**Task to complete:** Copy each of the records below word for word, line by line, with no changes.
-- START OF Stored records --
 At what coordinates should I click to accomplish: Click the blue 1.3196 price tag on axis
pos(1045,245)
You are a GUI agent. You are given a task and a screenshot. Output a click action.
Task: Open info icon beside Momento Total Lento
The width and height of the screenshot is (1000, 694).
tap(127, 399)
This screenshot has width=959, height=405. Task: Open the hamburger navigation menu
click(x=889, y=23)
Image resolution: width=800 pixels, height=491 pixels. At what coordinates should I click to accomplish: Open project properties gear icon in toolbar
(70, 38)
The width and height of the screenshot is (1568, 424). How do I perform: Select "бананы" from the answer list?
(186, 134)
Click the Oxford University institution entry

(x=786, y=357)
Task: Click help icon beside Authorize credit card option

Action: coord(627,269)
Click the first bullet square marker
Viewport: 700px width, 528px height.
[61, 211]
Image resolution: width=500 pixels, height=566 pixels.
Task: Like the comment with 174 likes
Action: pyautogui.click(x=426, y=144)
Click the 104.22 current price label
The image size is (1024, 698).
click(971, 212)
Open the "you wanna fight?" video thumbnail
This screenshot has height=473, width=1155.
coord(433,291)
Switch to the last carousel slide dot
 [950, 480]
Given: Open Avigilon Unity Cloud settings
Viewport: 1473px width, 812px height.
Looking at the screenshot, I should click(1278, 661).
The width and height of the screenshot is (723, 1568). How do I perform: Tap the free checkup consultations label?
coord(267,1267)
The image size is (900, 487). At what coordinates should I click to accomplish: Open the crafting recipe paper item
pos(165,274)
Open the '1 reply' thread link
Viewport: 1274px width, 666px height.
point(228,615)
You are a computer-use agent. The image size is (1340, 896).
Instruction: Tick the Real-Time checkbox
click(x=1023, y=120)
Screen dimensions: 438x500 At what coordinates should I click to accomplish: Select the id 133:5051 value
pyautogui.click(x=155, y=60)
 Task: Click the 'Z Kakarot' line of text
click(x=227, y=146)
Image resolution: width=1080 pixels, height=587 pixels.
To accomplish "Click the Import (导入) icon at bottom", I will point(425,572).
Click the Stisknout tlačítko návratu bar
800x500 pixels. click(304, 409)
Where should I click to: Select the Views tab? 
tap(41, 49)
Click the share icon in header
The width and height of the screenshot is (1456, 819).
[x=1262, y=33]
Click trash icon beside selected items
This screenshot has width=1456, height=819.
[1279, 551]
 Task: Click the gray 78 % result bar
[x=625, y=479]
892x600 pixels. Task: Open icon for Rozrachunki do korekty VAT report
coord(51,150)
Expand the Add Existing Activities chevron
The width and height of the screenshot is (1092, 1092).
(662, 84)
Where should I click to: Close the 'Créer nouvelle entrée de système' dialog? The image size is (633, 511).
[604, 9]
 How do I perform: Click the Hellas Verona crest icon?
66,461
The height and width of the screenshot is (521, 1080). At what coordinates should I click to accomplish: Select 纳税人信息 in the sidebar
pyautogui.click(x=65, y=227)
-- END OF Stored records --
**Written reply:**
 At what coordinates should I click to accomplish: Click the blue 1.3196 price tag on axis
pos(1045,245)
You are a GUI agent. You are given a task and a screenshot. Output a click action.
Task: Open info icon beside Momento Total Lento
The width and height of the screenshot is (1000, 694).
tap(127, 399)
This screenshot has width=959, height=405. Task: Open the hamburger navigation menu
click(x=889, y=23)
Image resolution: width=800 pixels, height=491 pixels. At what coordinates should I click to accomplish: Open project properties gear icon in toolbar
(70, 38)
The width and height of the screenshot is (1568, 424). How do I perform: Select "бананы" from the answer list?
(186, 134)
Click the Oxford University institution entry

(x=786, y=357)
Task: Click help icon beside Authorize credit card option

Action: coord(627,269)
Click the first bullet square marker
Viewport: 700px width, 528px height.
[61, 211]
Image resolution: width=500 pixels, height=566 pixels.
Task: Like the comment with 174 likes
Action: pyautogui.click(x=426, y=144)
Click the 104.22 current price label
The image size is (1024, 698).
click(971, 212)
Open the "you wanna fight?" video thumbnail
This screenshot has height=473, width=1155.
coord(433,291)
Switch to the last carousel slide dot
 [950, 480]
Given: Open Avigilon Unity Cloud settings
Viewport: 1473px width, 812px height.
Looking at the screenshot, I should click(1278, 661).
The width and height of the screenshot is (723, 1568). How do I perform: Tap the free checkup consultations label?
coord(267,1267)
The image size is (900, 487). At what coordinates should I click to accomplish: Open the crafting recipe paper item
pos(165,274)
Open the '1 reply' thread link
Viewport: 1274px width, 666px height.
point(228,615)
You are a computer-use agent. The image size is (1340, 896).
Instruction: Tick the Real-Time checkbox
click(x=1023, y=120)
Screen dimensions: 438x500 At what coordinates should I click to accomplish: Select the id 133:5051 value
pyautogui.click(x=155, y=60)
 Task: Click the 'Z Kakarot' line of text
click(x=227, y=146)
Image resolution: width=1080 pixels, height=587 pixels.
To accomplish "Click the Import (导入) icon at bottom", I will point(425,572).
Click the Stisknout tlačítko návratu bar
800x500 pixels. click(304, 409)
Where should I click to: Select the Views tab? 
tap(41, 49)
Click the share icon in header
The width and height of the screenshot is (1456, 819).
[x=1262, y=33]
Click trash icon beside selected items
This screenshot has width=1456, height=819.
[1279, 551]
 Task: Click the gray 78 % result bar
[x=625, y=479]
892x600 pixels. Task: Open icon for Rozrachunki do korekty VAT report
coord(51,150)
Expand the Add Existing Activities chevron
The width and height of the screenshot is (1092, 1092).
(662, 84)
Where should I click to: Close the 'Créer nouvelle entrée de système' dialog? The image size is (633, 511).
[604, 9]
 How do I perform: Click the Hellas Verona crest icon?
66,461
The height and width of the screenshot is (521, 1080). At what coordinates should I click to accomplish: Select 纳税人信息 in the sidebar
pyautogui.click(x=65, y=227)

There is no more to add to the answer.